A busca pela qualificação técnica que o levou à Europa em 2014 para estudar não significa, no caso de Tite, repulsa à busca do fortalecimento espiritual ou até de livros de pensamentos. Em entrevista ao GLOBO, o técnico da seleção brasileira cita um trecho de Maktub, de Paulo Coelho, mas analisa com profundidade times que marcaram época do futebol brasileiro, os caminhos que projeta para a seleção, as virtudes e carências do futebol do país no momento.

O bom início da seleção contraria a tese de que treinadores precisam de tempo?

Contraria, mas porque um trabalho vinha sendo feito antes. Houve ajustes, mas uma sequência lógica foi mantida. Agora, uma ideia de futebol, um trabalho com início, meio e fim, construção de time e maturação, para ter tudo isso e evoluir o tempo é fundamental. A confiança que o time adquiriu pode ser combustível para a evolução.

O grupo de sua segunda convocação é sua seleção ideal?

Pude equilibrar a observação entre Europa e Brasil. Mas não é dizer que vou dar visão maior à Europa. Foi muito difícil tirar Rafael Carioca e pôr Fernandinho. Os dois estão em nível muito alto. Não é que um está mal, é que outro está melhor.

Você pondera que um jogador está no Campeonato Brasileiro e outro no Inglês?

É desafiador, sim. Porque o nível técnico, a exigência, por vezes, é diferente. Eu tenho que avaliar nível técnico da competição. Por isso, mais do que o vídeo, é importante ver jogos in loco.

A seleção brasileira tem um compromisso, além do resultado, com a forma, o estilo?

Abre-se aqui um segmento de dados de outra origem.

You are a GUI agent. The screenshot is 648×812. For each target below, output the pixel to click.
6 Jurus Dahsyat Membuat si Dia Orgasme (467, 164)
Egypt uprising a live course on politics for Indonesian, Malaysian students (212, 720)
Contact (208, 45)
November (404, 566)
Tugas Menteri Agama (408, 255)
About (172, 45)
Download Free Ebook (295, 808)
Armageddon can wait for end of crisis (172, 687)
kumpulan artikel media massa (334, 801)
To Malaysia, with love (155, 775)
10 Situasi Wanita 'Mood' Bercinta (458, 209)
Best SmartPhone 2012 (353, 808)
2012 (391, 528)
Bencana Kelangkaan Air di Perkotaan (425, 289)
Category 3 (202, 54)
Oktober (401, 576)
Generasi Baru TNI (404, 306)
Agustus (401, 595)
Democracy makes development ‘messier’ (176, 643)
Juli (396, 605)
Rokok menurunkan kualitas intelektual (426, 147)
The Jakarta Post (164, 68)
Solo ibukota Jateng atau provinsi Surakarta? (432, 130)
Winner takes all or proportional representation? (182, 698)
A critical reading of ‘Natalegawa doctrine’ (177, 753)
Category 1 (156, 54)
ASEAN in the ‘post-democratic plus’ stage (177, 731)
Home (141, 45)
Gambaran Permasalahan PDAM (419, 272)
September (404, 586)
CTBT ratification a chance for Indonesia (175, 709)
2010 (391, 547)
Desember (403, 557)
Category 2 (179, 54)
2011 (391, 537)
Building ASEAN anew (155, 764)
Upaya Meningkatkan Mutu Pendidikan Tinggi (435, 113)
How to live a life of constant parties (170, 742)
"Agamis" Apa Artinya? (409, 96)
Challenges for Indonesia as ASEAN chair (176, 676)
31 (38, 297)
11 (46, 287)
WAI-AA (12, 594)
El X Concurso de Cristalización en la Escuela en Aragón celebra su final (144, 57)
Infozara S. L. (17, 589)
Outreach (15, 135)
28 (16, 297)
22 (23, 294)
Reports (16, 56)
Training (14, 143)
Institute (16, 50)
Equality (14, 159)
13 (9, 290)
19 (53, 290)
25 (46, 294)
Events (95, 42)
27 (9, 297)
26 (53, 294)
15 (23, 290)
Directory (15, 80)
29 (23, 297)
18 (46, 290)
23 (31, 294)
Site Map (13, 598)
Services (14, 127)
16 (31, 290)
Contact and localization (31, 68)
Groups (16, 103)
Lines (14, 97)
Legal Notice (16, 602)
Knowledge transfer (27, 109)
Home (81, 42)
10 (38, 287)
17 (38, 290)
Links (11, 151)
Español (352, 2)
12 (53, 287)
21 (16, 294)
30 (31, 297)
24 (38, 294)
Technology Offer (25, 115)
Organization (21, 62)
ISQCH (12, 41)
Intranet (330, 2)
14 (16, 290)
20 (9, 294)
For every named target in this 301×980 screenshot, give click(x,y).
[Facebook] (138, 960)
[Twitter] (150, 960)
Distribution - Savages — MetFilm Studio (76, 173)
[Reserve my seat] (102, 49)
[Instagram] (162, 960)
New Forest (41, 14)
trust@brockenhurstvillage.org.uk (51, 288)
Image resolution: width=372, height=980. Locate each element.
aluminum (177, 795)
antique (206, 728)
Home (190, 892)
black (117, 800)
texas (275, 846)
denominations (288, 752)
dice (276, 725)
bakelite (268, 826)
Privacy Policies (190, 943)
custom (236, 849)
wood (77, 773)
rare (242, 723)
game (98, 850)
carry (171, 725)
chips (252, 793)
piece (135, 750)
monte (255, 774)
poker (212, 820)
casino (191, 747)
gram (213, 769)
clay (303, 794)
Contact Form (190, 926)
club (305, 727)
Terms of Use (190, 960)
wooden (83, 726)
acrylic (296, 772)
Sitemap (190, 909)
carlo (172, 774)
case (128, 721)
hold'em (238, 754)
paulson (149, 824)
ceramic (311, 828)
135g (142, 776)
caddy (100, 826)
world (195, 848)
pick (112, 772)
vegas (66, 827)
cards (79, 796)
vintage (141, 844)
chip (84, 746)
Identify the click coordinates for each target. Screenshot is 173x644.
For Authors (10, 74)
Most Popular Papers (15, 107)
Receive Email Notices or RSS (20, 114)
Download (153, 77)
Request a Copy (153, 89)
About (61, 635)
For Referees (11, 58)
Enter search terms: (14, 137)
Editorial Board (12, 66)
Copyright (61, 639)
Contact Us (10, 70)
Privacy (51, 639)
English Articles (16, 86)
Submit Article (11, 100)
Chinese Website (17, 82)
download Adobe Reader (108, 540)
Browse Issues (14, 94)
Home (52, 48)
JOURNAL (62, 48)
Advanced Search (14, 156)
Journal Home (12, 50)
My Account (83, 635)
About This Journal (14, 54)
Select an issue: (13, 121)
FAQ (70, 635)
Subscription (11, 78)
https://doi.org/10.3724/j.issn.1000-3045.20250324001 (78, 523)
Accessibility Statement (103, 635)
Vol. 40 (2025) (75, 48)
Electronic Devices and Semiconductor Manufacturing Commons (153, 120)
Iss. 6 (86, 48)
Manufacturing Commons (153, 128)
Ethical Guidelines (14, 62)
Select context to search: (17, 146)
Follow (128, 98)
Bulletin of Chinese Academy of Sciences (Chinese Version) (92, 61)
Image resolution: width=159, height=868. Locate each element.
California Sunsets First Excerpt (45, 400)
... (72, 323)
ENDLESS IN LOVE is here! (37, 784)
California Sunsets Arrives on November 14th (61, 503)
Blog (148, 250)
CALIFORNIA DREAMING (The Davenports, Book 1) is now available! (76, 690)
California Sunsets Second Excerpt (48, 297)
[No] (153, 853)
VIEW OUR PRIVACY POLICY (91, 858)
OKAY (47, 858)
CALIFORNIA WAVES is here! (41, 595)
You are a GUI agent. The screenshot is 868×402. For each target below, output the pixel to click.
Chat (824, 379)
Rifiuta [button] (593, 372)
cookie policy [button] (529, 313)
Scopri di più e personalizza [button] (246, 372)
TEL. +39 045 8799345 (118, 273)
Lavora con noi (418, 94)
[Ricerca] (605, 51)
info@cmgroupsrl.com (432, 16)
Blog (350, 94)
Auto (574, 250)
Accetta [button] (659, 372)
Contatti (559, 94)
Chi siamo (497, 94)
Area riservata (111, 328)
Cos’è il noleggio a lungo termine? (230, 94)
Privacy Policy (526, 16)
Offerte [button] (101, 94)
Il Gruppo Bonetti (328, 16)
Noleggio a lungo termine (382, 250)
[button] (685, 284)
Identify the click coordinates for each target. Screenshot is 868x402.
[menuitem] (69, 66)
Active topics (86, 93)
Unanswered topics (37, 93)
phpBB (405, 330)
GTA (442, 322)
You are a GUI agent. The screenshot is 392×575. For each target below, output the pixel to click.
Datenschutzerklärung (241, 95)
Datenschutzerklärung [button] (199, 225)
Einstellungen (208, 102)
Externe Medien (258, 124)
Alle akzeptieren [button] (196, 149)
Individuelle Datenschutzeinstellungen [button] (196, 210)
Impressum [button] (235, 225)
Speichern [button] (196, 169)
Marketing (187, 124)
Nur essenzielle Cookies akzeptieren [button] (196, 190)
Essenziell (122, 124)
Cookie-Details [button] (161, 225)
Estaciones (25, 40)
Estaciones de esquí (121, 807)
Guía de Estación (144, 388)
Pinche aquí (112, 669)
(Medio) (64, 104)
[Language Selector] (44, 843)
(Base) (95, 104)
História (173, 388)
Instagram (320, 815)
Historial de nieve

Seria egoísta dizer que sim, porque estaria dizendo que o compromisso é com a minha forma. Não sei se é a forma ideal, que todo brasileiro gosta, mas é a que entendo ser bonita. Minha filha, quando tinha três anos, sabia que eu precisava vencer. Com cinco, sabia que precisava vencer para o pai dela não ficar desempregado. Mas temos que educar o público que existe um processo para isso acontecer. Buscamos um futebol de triangulações, posse de bola, a escola Parreira-Zagallo, a escola Telê. Essa é a característica nossa. Um time mais móvel, jogadores ágeis, equilibrando com jogadores mais altos e competitivos, o Casemiro. E buscando resultado, também. O primeiro terço do campo (os 30 metros mais próximos da defesa) é uma zona de segurança. O segundo terço é uma transição. O terço final é da ilusão, do drible, da finta. Ali, bota para fora o talento.

Faltam meias-armadores no Brasil, com característica do passe?

A safra, no momento, não é de um grande número de armadores. Em outros momentos apareceram. A seleção de 82, que é um marco pra mim, todos faziam função ofensiva ou defensiva. Temos mais jogadores do drible, da velocidade, do um contra um: Willian, Neymar, Gabriel Jesus. Daqui a pouco, você pode readaptar jogadores para armar, como aconteceu com Renato Augusto, com Jádson. Coutinho pode fazer função de armação e construção, Douglas Costa foi adaptado com Guardiola a não ficar só aberto e vir pelo meio. Paulinho tem a infiltração. E temos outras coisas que os outros não têm: laterais que constróem, bons passadores. É uma facilidade: os times se fecham por dentro e podemos armar pelo lado. A Alemanha tinha Lahm e já não tem. A França não tem.

Eliminatórias: seleção brasileira 16-9-2016

Após a Copa, criou-se a sensação de terra arrasada. Estamos a que distância dos melhores?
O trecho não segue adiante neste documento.